** Problem details **
Go over the records and copy every line with the string "input".

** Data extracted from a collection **
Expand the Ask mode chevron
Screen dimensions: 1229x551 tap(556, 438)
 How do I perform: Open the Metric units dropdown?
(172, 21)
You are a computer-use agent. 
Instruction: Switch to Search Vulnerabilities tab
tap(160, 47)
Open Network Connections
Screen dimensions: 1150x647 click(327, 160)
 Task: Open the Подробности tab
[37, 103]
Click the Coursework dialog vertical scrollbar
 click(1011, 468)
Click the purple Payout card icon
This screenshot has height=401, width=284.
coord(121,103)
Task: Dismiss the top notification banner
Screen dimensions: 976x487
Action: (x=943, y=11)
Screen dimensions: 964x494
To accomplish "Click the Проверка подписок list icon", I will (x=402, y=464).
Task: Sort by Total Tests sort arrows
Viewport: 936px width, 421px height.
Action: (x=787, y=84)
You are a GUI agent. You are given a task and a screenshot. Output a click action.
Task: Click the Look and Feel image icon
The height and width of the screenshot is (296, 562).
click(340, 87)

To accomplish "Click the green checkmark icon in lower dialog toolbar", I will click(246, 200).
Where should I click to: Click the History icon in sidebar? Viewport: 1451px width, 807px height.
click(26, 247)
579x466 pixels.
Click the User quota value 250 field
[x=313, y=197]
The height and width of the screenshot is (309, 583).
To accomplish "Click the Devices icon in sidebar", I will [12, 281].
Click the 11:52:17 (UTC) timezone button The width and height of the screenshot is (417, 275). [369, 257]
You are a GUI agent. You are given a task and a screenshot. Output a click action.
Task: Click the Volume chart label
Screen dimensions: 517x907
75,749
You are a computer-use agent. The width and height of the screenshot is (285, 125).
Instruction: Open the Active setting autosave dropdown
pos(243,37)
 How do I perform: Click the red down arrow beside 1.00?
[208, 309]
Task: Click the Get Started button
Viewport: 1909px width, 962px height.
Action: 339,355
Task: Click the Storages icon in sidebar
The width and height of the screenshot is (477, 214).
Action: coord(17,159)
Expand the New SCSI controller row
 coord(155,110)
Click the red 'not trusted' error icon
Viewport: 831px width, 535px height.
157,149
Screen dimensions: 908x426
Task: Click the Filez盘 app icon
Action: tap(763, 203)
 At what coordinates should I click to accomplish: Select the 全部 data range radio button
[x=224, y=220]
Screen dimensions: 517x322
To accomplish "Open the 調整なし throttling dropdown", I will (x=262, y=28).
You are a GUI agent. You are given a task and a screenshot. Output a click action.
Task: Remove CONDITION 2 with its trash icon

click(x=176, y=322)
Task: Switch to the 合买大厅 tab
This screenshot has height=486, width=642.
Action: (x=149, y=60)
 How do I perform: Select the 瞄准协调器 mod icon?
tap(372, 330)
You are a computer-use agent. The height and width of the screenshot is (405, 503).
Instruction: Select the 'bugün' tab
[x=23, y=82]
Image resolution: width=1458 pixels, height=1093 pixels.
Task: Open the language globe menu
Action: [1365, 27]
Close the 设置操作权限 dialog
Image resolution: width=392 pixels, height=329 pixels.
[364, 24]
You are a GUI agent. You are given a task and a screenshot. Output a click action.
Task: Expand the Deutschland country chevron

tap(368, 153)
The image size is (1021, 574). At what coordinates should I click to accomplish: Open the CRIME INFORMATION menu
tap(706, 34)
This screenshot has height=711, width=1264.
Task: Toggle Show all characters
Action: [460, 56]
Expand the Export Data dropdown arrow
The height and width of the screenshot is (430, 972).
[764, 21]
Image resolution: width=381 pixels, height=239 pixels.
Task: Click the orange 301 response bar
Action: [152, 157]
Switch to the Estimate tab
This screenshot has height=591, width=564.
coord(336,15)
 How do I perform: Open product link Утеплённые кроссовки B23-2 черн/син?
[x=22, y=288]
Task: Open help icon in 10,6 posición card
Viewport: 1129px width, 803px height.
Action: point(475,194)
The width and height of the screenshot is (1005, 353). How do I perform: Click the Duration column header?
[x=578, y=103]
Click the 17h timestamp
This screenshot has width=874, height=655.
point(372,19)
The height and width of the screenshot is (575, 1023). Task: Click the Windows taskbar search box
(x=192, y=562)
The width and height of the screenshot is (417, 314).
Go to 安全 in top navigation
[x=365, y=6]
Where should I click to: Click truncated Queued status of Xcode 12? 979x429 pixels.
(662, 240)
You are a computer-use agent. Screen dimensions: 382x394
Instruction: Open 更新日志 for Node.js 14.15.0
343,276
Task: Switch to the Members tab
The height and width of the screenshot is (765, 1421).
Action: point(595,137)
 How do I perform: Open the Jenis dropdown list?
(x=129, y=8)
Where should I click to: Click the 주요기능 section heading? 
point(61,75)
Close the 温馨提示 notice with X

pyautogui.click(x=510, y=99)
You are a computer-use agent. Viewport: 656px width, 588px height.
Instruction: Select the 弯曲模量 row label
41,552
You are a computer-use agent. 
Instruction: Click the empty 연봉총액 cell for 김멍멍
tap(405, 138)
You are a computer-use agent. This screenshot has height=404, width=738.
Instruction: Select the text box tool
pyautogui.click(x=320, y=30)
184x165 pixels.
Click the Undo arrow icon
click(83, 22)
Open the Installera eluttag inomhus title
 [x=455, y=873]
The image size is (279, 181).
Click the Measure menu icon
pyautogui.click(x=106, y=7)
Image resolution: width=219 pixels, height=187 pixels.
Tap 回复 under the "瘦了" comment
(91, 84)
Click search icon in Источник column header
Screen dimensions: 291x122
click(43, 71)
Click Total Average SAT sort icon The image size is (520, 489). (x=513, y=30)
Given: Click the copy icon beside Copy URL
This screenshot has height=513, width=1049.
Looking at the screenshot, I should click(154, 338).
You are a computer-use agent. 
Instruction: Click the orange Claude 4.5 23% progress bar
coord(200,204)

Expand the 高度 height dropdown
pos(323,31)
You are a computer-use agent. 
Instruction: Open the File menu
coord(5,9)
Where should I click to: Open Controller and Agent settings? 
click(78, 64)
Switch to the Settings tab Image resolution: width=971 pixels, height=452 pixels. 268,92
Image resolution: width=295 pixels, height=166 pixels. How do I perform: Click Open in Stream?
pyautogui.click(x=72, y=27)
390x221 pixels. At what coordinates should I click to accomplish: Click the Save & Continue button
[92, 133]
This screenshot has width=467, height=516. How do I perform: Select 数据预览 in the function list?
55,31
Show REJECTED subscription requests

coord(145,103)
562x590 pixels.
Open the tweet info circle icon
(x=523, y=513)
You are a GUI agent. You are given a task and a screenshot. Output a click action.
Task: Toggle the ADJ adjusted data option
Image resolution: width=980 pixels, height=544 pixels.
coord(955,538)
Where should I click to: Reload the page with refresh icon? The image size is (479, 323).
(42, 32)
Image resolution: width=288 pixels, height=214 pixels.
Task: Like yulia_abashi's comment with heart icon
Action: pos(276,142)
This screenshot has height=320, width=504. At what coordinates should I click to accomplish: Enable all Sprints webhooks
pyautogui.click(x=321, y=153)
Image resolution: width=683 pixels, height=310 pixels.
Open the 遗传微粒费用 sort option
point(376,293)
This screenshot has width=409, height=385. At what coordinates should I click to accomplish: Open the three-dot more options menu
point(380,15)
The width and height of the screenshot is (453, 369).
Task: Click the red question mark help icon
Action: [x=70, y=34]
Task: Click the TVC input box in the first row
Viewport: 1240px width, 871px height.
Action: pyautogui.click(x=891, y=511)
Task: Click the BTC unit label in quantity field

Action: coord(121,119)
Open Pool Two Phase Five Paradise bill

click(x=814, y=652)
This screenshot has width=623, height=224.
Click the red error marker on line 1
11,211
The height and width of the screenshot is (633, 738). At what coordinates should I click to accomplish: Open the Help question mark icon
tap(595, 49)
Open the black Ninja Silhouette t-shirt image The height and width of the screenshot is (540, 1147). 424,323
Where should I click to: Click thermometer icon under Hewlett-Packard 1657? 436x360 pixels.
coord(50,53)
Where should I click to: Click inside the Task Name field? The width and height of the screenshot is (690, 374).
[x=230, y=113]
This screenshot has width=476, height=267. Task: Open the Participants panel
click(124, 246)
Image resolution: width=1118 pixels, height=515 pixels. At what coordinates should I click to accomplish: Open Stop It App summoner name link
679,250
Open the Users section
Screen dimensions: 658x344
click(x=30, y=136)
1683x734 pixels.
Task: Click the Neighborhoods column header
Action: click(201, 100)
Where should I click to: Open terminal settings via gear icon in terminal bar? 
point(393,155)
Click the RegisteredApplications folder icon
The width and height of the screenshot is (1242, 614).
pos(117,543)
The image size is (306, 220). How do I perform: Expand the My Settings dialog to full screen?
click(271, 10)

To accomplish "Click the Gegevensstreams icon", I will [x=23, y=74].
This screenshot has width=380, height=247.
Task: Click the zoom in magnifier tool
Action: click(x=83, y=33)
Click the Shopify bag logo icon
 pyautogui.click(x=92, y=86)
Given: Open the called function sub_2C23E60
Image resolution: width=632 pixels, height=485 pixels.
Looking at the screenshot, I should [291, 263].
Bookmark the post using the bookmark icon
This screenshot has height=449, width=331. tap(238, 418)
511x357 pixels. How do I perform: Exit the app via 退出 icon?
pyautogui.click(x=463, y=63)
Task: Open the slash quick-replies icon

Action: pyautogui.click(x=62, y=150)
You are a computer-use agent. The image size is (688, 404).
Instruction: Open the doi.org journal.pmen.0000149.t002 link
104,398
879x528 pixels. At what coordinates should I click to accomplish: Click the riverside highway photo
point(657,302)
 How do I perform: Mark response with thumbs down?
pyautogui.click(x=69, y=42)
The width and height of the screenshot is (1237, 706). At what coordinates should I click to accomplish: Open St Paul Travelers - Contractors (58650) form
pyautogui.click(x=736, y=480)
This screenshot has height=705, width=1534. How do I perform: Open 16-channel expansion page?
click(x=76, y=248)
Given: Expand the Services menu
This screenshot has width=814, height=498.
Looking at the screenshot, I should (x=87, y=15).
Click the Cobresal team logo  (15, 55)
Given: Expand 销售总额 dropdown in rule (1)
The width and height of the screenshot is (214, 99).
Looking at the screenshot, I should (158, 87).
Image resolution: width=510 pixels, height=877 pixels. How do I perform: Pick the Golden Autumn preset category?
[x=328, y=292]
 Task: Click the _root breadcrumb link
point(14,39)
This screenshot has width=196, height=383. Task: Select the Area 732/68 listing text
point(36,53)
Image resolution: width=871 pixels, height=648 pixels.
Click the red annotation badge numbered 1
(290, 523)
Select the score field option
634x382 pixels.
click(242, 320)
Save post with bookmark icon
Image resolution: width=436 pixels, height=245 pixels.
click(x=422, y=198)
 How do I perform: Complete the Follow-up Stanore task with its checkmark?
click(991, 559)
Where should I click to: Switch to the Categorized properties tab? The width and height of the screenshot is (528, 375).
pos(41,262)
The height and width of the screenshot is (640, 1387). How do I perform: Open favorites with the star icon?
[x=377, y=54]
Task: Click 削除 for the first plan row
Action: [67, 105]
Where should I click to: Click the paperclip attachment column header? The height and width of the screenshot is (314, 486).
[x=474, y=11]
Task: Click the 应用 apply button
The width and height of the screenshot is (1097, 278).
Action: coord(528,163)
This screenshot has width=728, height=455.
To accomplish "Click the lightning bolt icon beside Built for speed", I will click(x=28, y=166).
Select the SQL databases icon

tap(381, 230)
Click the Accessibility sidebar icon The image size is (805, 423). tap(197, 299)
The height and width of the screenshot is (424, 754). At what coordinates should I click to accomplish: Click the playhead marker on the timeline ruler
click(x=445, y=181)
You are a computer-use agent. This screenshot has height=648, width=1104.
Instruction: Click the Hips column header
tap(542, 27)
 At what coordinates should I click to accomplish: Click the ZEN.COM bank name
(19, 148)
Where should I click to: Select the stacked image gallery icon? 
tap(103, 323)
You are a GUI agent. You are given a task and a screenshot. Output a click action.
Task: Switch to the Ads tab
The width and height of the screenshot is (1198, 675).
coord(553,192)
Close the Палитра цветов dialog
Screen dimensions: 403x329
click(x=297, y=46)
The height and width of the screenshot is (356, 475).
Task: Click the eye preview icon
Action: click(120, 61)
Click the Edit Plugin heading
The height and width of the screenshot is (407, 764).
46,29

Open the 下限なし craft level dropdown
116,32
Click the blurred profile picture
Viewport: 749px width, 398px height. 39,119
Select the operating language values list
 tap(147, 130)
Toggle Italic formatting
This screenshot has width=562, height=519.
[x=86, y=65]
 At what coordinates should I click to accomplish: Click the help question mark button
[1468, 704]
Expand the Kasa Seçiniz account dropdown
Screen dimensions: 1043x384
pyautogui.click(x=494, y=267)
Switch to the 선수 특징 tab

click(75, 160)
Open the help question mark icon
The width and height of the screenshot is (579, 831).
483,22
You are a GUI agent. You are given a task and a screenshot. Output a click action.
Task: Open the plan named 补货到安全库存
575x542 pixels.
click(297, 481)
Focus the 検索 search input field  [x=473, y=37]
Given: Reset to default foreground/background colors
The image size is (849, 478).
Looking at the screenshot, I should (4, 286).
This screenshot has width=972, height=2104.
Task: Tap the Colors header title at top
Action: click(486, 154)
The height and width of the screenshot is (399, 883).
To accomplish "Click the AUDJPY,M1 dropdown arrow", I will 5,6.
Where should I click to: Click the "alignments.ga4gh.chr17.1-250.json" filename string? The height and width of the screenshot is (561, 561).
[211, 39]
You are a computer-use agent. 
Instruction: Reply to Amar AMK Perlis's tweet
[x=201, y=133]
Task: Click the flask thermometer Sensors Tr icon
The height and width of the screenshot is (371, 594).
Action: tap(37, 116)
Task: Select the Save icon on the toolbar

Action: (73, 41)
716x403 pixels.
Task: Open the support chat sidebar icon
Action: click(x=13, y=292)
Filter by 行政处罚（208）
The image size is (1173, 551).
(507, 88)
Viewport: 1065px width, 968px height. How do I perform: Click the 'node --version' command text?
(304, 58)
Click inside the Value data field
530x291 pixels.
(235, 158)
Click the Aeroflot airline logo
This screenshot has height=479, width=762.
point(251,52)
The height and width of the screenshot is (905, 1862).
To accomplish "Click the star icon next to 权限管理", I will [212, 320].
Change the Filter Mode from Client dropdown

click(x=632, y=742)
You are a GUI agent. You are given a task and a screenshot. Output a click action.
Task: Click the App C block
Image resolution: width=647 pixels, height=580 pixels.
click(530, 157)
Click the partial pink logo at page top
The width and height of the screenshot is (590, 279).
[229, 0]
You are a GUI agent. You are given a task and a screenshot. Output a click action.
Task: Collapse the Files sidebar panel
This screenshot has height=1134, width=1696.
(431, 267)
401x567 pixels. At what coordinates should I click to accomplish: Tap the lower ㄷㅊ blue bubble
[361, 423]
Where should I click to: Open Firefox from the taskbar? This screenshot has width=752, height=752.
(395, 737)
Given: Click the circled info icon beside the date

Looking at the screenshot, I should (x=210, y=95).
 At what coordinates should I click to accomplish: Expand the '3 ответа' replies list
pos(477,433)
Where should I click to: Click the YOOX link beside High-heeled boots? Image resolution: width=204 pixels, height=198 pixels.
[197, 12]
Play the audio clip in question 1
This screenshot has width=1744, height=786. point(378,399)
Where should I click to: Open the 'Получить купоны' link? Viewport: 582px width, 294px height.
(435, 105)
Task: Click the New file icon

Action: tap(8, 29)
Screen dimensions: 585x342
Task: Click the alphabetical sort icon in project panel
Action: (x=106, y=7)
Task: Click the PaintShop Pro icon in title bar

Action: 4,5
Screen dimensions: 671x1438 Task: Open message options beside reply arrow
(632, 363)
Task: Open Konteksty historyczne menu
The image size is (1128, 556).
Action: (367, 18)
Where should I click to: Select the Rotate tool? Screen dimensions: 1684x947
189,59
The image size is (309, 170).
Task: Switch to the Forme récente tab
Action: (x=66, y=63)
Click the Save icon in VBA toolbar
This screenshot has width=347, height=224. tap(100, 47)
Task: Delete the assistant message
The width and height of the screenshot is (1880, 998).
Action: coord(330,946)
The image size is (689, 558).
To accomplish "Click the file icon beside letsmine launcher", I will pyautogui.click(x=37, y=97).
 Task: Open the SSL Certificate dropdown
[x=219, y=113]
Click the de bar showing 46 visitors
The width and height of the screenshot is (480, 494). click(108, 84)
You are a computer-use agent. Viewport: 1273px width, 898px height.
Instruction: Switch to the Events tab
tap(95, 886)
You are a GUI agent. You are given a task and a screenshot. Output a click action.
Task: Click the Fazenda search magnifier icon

** Completed exercise **
Task: Click the TVC input box in the first row
Focus the 検索 search input field  [x=473, y=37]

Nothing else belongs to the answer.